Give Me a Life of Brokenness

imageWhen we look at ours lives sometimes it’s easy to see a life of brokenness..

We say the system is broken.. our marriage is broken.. our kids our broken.. our church is broken.. our jobs our broken.. our relationship with family and friends our broken.. we go back to past relationships that are still broken..

Then their are those who live in a state of brokenness.. their lives have been altered by the death of a love one, they have been victimized, they suffered from a debilitating disease, they suffer from chronic depression and pain, they are hopeless because of their brokenness..

But as I sit along with many others in my state of brokenness.. some who will never admit they are broken..

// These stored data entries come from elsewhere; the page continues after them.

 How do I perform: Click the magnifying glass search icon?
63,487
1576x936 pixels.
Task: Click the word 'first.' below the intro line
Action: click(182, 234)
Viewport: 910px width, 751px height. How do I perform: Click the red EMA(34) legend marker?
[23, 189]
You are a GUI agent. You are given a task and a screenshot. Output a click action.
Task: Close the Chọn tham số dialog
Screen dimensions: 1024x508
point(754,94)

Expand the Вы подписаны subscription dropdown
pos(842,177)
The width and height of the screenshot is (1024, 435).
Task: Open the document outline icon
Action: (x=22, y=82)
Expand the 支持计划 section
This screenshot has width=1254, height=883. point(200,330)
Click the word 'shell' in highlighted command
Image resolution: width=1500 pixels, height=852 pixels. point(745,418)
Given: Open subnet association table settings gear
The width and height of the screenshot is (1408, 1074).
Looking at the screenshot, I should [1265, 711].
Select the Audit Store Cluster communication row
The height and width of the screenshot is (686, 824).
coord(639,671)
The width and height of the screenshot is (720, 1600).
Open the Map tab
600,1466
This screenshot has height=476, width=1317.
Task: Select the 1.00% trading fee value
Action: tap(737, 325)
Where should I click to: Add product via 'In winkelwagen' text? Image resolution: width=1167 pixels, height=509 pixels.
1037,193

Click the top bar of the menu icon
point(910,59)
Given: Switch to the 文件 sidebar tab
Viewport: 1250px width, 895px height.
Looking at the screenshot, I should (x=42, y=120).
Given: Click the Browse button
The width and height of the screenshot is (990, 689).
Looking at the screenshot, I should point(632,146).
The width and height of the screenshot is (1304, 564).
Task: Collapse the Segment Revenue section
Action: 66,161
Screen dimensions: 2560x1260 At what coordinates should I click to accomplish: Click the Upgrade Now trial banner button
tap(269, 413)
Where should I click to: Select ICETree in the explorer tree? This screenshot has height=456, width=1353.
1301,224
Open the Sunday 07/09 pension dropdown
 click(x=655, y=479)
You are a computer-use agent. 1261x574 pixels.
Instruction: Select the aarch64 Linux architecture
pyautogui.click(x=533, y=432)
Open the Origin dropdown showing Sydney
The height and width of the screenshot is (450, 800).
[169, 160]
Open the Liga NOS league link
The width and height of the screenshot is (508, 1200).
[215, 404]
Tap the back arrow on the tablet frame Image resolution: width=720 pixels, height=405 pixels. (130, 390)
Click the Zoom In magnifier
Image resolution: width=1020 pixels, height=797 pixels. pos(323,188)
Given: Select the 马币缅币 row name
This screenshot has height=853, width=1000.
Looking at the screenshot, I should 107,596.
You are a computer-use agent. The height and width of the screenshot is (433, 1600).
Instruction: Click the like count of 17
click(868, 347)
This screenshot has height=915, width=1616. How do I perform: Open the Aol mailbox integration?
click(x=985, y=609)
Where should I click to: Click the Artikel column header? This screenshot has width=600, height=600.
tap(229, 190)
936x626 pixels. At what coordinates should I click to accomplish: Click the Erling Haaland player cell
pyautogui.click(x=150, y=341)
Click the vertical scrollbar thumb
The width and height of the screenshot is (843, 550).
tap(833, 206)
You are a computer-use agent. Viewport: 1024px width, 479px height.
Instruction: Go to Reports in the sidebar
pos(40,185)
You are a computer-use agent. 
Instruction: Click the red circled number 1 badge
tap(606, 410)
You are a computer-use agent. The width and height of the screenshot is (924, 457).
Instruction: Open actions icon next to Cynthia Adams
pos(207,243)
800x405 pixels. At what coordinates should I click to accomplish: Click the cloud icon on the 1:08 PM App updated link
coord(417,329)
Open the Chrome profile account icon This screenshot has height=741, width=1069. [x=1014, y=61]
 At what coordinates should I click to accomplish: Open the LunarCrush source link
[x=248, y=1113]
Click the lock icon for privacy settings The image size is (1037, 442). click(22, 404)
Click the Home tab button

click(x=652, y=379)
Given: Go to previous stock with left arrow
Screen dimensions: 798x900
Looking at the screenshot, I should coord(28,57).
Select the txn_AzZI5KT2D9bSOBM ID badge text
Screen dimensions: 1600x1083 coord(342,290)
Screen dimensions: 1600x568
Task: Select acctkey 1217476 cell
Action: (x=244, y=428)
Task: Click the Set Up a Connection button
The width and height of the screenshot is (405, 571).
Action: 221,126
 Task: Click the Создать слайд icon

I began to remember that God lives in brokenness.. I began to remember that Moses was broken.. but he lead the children of Israel out of Egypt.. I began to remember that David was broken.. but he was a remember as a man after Gods heart.. I began to remember that Job was broken.. but yet he was considered righteous by God.. I began to remember that Paul was broken.. but yet he wrote the majority of the New Testament.. I began to remember that Peter was broken.. but he went on to be a witness for Christ..

So no matter how broken you think you are.. remember that there is nothing to hard for God.. and I know we often ask why me.. I know I do.. and when I really wanted to feel sorry for myself.. I say this can’t be my life .. what did I do wrong.. Oh God why are you punishing me..

But God said I live in your brokenness.. in your brokenness it is then that I receive my glory.. in your brokenness I receive my praise.. It is in our brokenness that God longs to dwell.. remember Jesus said he came for the sick that the well didn’t need a doctor.. so when you feel all is lost  hold on.. and remember it is in our brokenness we find God.. 

Lord my God, I called to you for help, and you healed me. (Psalm 30:2) 

He heals the broken-hearted and binds up their wounds. (Psalm 147:3)

He will wipe every tear from their eyes. There will be no more death or mourning or crying or pain, for the old order of things has passed away. (Revelation 21:4)

“He himself bore our sin” in his body on the cross, so that we might die to sins and live for righteousness, by his wounds you have been healed”.